The pharmaceutical industry in Europe has taken steps to help member states ring fence their drugs bills whilst giving greater access to new medicines. Management of chronic diseases is seen as the fundamental challenge to Europe’s health systems because it is always viewed through the prism of cost. The key to improving access, whilst working within constrained budgets, is to design and deliver care around the needs of the patients.

Not long ago that would have seemed a paradox. Now, there is potential to involve patients from the outset, improving access without compromising sustainability.

Austerity cuts that have eroded national health budgets have exposed structural weakness in Europe’s pharmaceuticals market, with price cuts in some countries fuelling parallel trade and leading to drug shortages.

Parallel trade, or grey imports may be attractive to the countries importing drugs from member states where the reimbursed price is lower, but there is a consequence for access in lower income countries that are the source of these supplies.

Alongside parallel trade, the recession has exacerbated the more egregious problem of drugs counterfeiting, compromising patient safety. Addressing the dual threats to access posed by parallel trade and counterfeiting requires that EU laws on verification across supply chains are better enforced.

At an EU level, there is a need for better monitoring and tracking of medicines, providing manufacturers with the information they need to manage production and meet demand.

Tackling the threat to patient safety posed by counterfeiting requires commitment to enforce the identification, reporting and quality control requirements of the EU’s Falsified Medicines Directive.

It is clear the current system for pricing pharmaceutical is fuelling market distortions and limiting access to medicines for patients in lower-price countries. Action is needed to set a fair price in each country and end parallel imports.

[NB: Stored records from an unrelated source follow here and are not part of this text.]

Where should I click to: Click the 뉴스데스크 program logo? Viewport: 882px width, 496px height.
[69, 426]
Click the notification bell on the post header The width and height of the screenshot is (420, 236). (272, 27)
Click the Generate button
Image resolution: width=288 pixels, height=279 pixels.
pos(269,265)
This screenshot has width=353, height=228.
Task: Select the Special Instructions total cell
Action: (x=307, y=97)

Managing the healthcare workforce to promote access

There are significant gaps to be addressed in member states’ planning for future health workforce resource requirements, to meet expected needs and ensure access. The shortcomings in workforce planning relate both to the number of staff that will be required and to the skills mix.

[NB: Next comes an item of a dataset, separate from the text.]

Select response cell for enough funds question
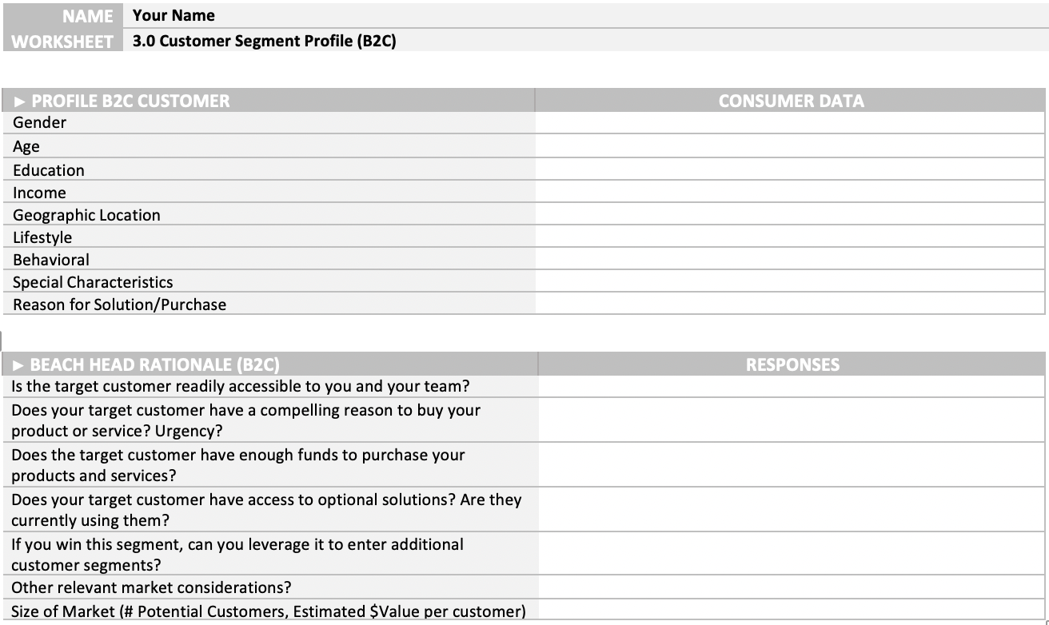This screenshot has width=1049, height=625. [x=792, y=465]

Overall, the Commission’s Action Plan for the EU Health Workforce, published in 2012, estimates there will be a shortfall of one million healthcare workers by 2020. On the back of the Action plan the Commission is helping member states to better predict future skills needs and improve national planning systems, developing recommendations, common tools, indicators and guidelines.

Accessible healthcare is pre-emptive 

While people may have different perceptions of their needs, accessibility requires they are in a position to take the steps necessary to make access and obtain healthcare.

But truly accessible health systems should not merely respond to a knock on the door, they must be pre-emptive in supporting health promotion and prevention, offering screening services, working to promote health literacy and in enabling people to exercise choice about where and when they receive care.

Health systems should act as channels for patients to access medical innovation, involving patients and their advocates in the conduct and assessment of clinical trials, drug appraisals, health technology assessments and commissioning.

Access to innovation also requires that health systems are open and ready to engage with pharmaceutical companies, providing a route to recruit patients, to collaborate with academic clinicians and, when approval is granted, paying for and commissioning drugs.